What the exercise asks> Identify every line in the items below that contains the string "setting", and copy each of those lines.

[Data entries]
----
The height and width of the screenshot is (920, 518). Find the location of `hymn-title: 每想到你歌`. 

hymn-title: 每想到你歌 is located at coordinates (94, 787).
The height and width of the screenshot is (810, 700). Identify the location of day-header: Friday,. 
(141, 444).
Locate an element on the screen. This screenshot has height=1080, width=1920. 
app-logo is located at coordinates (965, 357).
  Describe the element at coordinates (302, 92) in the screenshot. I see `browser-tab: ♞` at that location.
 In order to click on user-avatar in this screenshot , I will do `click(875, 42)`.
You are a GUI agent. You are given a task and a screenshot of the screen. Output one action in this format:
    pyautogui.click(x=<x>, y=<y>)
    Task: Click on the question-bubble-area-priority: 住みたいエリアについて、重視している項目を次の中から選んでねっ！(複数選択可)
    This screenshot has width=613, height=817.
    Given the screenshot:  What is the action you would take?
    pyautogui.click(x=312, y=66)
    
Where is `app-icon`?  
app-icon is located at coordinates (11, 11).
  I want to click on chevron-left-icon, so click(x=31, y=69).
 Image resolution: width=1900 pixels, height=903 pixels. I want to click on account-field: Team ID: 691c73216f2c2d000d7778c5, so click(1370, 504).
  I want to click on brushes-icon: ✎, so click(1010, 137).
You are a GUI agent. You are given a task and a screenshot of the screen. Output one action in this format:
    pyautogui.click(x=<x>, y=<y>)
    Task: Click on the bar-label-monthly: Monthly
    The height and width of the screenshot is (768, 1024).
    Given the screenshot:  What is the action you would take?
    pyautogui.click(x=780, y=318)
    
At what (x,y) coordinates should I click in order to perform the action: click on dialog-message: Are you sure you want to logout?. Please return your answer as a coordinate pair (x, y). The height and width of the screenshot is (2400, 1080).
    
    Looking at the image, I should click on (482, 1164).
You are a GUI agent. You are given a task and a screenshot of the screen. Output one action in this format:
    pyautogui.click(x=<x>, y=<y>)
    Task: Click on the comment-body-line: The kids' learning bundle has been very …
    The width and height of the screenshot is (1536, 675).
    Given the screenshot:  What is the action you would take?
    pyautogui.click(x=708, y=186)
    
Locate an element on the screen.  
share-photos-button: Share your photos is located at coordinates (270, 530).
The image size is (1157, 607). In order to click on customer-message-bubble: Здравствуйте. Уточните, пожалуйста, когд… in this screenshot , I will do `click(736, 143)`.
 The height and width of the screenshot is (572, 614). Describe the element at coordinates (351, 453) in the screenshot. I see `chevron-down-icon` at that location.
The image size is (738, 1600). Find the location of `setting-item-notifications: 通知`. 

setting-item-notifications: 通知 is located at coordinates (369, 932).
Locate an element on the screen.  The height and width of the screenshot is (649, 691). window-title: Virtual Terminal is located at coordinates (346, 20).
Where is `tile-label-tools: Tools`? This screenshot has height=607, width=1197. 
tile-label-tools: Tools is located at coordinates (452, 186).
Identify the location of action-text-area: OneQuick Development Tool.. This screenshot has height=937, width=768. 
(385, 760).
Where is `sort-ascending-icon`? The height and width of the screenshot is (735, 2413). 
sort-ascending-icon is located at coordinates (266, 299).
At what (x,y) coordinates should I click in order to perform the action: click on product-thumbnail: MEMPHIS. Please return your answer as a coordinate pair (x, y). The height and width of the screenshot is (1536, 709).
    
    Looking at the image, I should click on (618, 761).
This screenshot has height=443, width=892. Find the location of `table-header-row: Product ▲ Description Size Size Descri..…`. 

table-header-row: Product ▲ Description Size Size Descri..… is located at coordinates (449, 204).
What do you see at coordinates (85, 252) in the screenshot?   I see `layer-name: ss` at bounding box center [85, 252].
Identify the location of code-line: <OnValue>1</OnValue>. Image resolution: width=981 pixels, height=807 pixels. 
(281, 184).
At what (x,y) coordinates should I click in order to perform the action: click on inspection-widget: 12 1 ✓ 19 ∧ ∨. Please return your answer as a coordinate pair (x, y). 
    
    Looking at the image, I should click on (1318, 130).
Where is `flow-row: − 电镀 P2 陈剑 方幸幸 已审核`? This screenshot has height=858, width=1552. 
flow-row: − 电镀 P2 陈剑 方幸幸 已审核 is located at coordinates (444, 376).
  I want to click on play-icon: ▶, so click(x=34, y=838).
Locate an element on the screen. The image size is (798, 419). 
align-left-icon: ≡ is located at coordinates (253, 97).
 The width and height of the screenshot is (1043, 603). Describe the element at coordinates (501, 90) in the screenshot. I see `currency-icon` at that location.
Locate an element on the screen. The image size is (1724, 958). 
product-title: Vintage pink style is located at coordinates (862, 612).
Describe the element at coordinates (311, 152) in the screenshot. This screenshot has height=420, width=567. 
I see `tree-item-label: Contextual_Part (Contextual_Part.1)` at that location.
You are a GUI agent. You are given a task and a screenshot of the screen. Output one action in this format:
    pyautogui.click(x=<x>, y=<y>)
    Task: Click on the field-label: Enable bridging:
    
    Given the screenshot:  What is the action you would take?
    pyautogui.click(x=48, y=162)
----
Answer to the exercise>
The image size is (738, 1600). Find the location of `setting-item-notifications: 通知`. 
setting-item-notifications: 通知 is located at coordinates (369, 932).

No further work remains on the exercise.